Find the equation of the bisector of the acute angle formed by the lines 3x-y-5=0 and 3x+4y-12=0.
please help me and show the solution.. thanks!
Write the equations of the lines in $\displaystyle y = mx + c$ form...
$\displaystyle y = 3x - 5$ and $\displaystyle y = -\frac{3}{4}x + 3$.

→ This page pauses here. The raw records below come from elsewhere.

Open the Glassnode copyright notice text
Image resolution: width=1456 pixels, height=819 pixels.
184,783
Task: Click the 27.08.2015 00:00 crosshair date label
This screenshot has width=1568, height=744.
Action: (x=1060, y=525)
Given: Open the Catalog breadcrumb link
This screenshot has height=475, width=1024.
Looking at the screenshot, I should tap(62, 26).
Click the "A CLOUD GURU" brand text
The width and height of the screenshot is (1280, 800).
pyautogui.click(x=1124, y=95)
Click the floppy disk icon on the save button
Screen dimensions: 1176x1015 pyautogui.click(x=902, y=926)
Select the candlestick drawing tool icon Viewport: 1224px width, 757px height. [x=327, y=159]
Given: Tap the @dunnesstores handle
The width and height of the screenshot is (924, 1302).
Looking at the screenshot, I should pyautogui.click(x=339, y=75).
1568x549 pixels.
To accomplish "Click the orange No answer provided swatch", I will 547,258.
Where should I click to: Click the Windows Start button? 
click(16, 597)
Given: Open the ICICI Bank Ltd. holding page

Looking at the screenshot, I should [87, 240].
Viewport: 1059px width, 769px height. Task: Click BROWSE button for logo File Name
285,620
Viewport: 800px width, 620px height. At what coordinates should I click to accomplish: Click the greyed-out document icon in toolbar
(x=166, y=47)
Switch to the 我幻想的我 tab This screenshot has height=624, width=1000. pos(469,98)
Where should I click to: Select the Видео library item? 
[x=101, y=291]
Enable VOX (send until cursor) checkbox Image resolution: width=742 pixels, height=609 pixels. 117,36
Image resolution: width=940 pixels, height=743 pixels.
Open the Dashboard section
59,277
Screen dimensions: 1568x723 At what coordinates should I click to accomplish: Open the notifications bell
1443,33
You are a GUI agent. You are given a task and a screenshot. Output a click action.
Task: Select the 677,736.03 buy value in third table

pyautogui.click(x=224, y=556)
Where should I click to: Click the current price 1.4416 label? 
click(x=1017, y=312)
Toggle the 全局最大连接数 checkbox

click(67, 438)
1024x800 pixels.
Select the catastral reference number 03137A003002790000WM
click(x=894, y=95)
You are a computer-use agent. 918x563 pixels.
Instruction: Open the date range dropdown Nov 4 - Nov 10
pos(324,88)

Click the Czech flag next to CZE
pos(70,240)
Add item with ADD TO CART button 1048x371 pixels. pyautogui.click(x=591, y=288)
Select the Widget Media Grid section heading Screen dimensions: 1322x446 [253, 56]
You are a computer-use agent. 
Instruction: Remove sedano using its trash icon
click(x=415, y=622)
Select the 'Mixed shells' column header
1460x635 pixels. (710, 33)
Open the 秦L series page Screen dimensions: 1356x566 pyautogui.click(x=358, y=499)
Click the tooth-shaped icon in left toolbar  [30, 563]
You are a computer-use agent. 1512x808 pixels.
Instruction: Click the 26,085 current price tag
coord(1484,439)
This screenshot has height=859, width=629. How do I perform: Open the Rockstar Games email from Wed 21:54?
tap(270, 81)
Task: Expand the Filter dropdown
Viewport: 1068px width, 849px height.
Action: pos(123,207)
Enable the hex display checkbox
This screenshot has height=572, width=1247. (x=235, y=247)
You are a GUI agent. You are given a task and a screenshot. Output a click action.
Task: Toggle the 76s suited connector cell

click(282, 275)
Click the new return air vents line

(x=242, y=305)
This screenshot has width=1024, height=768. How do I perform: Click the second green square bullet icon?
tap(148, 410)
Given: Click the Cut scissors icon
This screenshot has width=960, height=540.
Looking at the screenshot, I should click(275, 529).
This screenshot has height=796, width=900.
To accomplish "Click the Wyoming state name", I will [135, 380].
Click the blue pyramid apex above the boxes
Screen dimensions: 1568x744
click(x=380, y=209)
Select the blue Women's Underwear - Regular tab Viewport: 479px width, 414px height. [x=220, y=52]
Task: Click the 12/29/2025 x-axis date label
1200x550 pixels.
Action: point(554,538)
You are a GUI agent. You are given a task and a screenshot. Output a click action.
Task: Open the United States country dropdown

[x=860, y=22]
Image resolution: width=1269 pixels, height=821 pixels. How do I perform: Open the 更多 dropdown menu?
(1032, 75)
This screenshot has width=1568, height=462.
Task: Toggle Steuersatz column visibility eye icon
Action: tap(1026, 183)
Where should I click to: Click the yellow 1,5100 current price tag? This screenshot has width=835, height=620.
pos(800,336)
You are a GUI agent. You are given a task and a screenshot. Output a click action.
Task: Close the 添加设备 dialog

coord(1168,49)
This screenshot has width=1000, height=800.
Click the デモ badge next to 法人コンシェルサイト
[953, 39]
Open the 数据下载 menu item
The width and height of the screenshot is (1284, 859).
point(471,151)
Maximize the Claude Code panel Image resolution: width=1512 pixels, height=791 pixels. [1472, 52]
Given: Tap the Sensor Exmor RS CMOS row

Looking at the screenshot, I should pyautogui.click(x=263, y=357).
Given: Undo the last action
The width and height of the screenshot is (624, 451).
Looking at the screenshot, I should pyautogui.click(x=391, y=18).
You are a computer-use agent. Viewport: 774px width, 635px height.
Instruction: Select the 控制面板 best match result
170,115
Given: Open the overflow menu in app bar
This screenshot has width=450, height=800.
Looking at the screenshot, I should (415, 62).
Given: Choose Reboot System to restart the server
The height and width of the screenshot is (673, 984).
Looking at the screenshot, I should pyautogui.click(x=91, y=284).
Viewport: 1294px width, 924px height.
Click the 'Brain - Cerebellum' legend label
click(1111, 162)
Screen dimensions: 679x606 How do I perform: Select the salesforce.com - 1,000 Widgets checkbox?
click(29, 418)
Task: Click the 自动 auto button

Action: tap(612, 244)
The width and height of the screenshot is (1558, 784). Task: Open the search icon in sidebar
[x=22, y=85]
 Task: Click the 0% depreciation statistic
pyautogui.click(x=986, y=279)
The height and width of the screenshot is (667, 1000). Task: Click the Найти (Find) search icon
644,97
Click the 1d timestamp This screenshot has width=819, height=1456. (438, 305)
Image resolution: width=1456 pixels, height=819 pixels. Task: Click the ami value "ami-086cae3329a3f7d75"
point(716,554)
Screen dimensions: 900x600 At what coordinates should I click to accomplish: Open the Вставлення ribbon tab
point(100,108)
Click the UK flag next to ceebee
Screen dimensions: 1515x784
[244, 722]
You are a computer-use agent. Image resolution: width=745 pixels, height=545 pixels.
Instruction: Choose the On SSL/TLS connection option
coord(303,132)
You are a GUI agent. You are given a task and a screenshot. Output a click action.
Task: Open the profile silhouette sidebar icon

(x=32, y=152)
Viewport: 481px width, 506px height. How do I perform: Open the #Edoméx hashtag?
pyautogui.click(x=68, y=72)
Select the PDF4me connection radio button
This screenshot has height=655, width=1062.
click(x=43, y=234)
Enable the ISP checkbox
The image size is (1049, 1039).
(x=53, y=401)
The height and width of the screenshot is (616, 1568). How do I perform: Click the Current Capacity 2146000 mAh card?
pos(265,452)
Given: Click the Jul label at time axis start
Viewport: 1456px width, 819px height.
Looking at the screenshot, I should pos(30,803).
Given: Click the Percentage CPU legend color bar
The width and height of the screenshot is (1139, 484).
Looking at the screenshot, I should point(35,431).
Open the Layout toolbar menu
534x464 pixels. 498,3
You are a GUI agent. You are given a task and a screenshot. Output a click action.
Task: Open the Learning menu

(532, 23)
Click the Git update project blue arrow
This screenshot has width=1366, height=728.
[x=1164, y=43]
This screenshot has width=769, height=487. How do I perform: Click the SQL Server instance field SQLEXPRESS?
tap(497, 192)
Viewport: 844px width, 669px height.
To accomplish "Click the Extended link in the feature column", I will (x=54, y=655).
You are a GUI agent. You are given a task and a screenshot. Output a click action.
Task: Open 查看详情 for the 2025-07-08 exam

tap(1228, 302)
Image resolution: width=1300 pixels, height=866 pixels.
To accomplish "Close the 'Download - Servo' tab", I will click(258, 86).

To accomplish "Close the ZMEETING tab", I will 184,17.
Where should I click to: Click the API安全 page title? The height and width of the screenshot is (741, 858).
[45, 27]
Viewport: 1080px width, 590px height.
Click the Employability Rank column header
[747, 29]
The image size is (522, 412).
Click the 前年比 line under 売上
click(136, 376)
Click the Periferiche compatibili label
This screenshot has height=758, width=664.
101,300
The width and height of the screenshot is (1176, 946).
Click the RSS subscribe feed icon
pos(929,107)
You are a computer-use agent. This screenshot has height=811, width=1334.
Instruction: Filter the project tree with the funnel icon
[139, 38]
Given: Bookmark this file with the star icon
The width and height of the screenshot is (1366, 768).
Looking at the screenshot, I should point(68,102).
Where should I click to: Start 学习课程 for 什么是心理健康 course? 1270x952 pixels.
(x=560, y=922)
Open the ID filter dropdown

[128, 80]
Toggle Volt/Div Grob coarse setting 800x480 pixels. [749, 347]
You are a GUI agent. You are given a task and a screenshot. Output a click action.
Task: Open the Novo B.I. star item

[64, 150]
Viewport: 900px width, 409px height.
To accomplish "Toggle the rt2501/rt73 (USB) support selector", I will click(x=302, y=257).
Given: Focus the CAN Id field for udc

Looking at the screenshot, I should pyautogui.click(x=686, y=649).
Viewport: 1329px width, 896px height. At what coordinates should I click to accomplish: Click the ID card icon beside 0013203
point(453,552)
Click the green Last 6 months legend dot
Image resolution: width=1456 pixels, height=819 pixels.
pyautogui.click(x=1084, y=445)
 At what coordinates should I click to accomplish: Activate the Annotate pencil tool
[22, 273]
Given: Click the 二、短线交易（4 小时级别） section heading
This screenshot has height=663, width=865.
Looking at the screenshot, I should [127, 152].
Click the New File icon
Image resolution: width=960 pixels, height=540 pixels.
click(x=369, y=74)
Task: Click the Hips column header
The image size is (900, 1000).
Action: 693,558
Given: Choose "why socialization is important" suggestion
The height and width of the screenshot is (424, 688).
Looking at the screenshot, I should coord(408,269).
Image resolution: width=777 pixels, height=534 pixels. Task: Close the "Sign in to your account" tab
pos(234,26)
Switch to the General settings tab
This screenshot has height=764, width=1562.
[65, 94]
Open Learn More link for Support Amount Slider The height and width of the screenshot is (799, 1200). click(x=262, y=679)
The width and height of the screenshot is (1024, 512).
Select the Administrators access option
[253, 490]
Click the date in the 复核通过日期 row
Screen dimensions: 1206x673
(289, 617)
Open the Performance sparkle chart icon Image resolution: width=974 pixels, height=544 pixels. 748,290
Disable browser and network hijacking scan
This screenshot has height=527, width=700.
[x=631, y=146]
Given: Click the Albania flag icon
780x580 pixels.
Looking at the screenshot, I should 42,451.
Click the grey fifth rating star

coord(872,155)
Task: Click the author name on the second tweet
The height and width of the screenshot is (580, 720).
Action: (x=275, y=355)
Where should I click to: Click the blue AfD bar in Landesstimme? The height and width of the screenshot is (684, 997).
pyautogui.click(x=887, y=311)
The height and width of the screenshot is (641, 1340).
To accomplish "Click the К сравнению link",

Note that the gradient of any line $\displaystyle m = \tan{\theta}$, where $\displaystyle \theta$ is the angle made with the positive $\displaystyle x$ axis.
So in the first case:
$\displaystyle \tan{\theta_1} = 3$ and so $\displaystyle \theta_1 = \arctan{3}$.
In the second case:
$\displaystyle \tan{\theta_2} = -\frac{3}{4}$, so $\displaystyle \theta_2 = \arctan{\left(-\frac{3}{4}\right)}$.
The angle between them is
$\displaystyle \theta = \frac{\theta_1 + \theta_2}{2}$.
Therefore the gradient of the line is $\displaystyle m = \tan{\theta}$.
Now, work out the point of intersection of the two lines, and you can substitute this point into $\displaystyle y = mx + c$ to find $\displaystyle c$.